Co-offensive coordinator Major Applewhite, who played quarterback for the Longhorns from 1998-2001, can empathize with Gilbert’s situation.
“Playing quarterback here, it’s an awful lot of responsibility,” Applewhite said. “The best thing is to be naive about the pressure, which I played off pretty well.”
Texas is bowl eligible, a feat that it couldn’t achieve a year ago, and has established a great ground game following a season that saw the Longhorns unsuccessfully attempt to install an effective running game. But with the arrival of freshman tailbacks Malcolm Brown and Joe Bergeron, Texas was able to top 400 yards rushing in consecutive games, providing a luxury Gilbert did not have.
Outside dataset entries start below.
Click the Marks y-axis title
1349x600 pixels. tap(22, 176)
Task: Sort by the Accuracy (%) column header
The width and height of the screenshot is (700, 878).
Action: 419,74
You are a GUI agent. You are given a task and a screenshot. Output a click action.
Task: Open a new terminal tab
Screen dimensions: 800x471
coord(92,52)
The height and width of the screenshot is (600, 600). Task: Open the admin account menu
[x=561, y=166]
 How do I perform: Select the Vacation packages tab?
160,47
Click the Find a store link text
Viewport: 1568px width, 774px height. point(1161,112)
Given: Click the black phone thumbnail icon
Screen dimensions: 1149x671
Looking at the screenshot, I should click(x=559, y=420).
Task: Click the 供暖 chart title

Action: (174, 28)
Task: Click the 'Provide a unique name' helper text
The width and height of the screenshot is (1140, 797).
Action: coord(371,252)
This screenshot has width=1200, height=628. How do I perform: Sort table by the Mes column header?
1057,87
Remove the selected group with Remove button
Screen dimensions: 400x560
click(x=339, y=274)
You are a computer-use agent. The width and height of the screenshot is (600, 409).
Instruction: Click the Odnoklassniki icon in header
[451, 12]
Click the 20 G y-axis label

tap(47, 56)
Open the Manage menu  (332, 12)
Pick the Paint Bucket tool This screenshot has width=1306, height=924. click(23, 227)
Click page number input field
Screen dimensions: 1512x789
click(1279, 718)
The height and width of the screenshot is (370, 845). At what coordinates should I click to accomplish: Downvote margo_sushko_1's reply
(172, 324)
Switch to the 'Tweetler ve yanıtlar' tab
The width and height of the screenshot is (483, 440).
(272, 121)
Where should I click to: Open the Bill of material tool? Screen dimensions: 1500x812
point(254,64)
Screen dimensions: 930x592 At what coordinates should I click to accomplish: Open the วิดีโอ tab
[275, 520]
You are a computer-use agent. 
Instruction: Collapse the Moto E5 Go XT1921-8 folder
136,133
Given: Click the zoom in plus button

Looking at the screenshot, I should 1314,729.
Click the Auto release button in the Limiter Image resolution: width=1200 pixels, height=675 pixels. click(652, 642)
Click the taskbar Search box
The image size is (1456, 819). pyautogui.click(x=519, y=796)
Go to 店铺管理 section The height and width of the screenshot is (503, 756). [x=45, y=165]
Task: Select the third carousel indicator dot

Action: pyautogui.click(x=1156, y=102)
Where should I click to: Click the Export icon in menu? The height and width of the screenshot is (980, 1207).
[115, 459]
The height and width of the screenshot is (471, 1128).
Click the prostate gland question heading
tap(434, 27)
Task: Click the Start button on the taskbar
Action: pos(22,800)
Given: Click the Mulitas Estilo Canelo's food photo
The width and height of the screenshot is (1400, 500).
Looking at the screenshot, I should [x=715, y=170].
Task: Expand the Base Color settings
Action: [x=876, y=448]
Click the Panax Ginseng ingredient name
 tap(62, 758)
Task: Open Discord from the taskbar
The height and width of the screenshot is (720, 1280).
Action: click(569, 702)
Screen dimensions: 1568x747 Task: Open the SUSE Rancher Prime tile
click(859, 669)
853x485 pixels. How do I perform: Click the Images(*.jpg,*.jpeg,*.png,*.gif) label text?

“We kind of had a mid-season transformation [in 2010],” Gilbert said. “[Running the ball] was something that we tried to do, and last year it didn’t work out as well as we wanted it to. This year, they’re doing a great job of running the ball.”
Texas’ passing attack has had its ups and downs since Gilbert’s departure. Case McCoy played well against UCLA, only to be usurped as starting quarterback three games later by David Ash, who struggled last week against Missouri.“It’s easy to be a guy who judges,” Gilbert said. “I’m sure during practice or during the first two games, David’s saying, ‘Oh, I can make that pass.’”
Bryan Harsin, Texas’ co-offensive coordinator, has said something a few times this year that sums up the kind of pressure quarterbacks face, especially those at a high-profile, championship-or-bust program like the one at Texas. Gilbert repeated it.
“As a quarterback, you’re always going to be a guy who gets too much credit and way too much blame,” Gilbert said. “That’s something that I’ve known growing up from the time I played Pop Warner all the way through high school and into college.”
That, unfortunately, was especially true for Garrett Gilbert.